Al joven André Gide le obsesionaba esta anécdota, que inspiró uno de sus dramas: Rey Candaules, estrenado en 1901. Pero la pasión y muerte del rey Candaules (descubierto por su esposa, quien, despechada, empujó a Giges a asesinarlo) ha sido recreada e ilustrada a menudo por escritores, artistas y libretistas de muy distinto pelaje. Es probable que a muchos lectores les suene por el uso que Mario Vargas Llosa hace de ella en su libro Elogio de la madrastra (1988).

La versión de André Gide presenta a Candaules como un esteta movido por un exceso de generosidad. Nietzsche –a quien el joven Gide leyó con pasión– observaba certeramente que “la generosidad excesiva no tiene lugar sin la pérdida del pudor”, y en este sentido hablaba de la generosidad como vicio. Gide parece rondar esta cuestión, que en su caso se atraviesa con la de naturaleza de la vieja amistad entre Candaules y Giges.

El caso es que, más allá de su materia sexual, la historia del rey Candaules constituye un buen punto de partida para explorar lo que a todas luces viene constituyendo, de un tiempo a esta parte, una marca de la cultura social contemporánea: la creciente pulsión exhibicionista, con su progresiva pérdida de todo pudor.

En su diario, Gide habla en algún momento de “generosidad sin moral”. Puede que por ahí vayan los tiros. No es en absoluto casual que el verbo “compartir” sea de curso tan común en las redes. Se “comparten” platos de comida, interiores de vivienda, cuerpos, atuendos, gatos, paisajes. Sin cesar y compulsivamente. ¿Por qué?

Habría que considerar en qué medida lo que llamamos exhibicionismo viene a ser ostentación, entendiendo por ostentación el exhibicionismo del privilegio. Uno puede exhibir sus miserias, pero ostenta sus riquezas. La pulsión ostentatoria parece conceder el carácter de privilegio a aquello que es ostentado, por común que sea. Y es el sentimiento de privilegio lo que está aquí en juego.

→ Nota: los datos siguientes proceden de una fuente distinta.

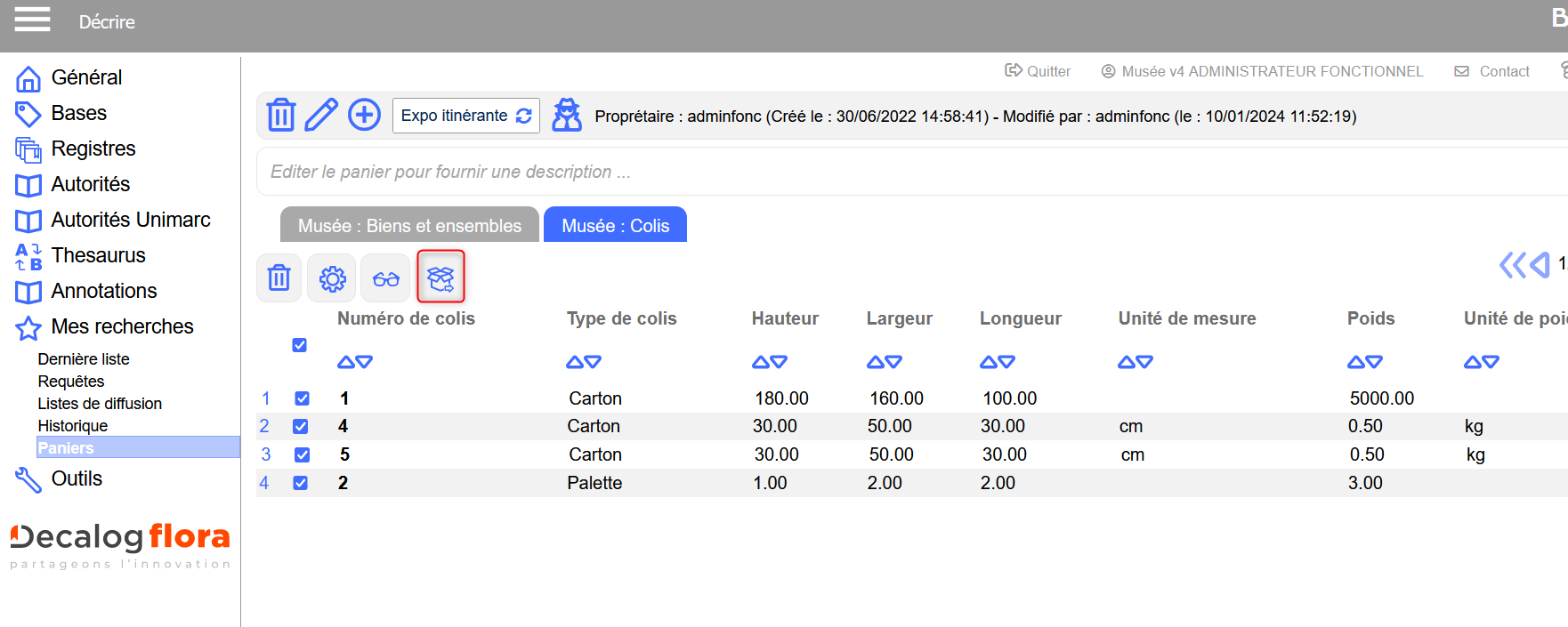
Task: Sort by the Hauteur column arrows
Action: pos(769,362)
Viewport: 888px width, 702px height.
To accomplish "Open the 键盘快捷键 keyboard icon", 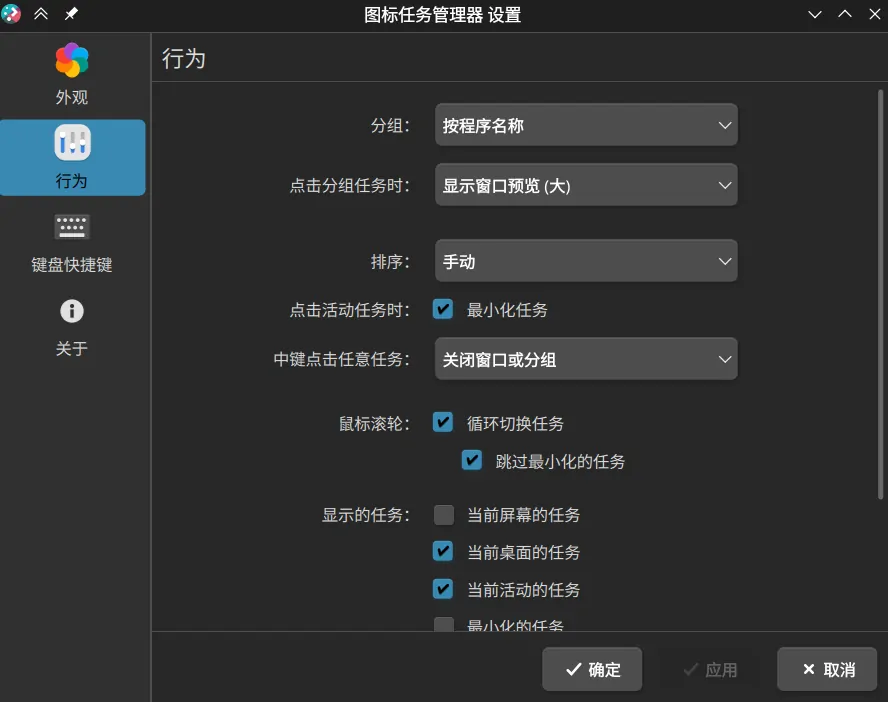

Con todo y ser rey, a Candaules no le basta poseer a la que él considera la más bella de las mujeres. Debe “compartir” esa belleza para que de su ostentación emane el privilegio de poseerla.

Los “excesos” de su “generosidad” no obedecen a un imperativo moral, sino a su incapacidad de disfrutar plenamente de la belleza de su mujer si no es experimentándola como privilegio, para lo que le es indispensable la mirada admirativa y deseante de un tercero.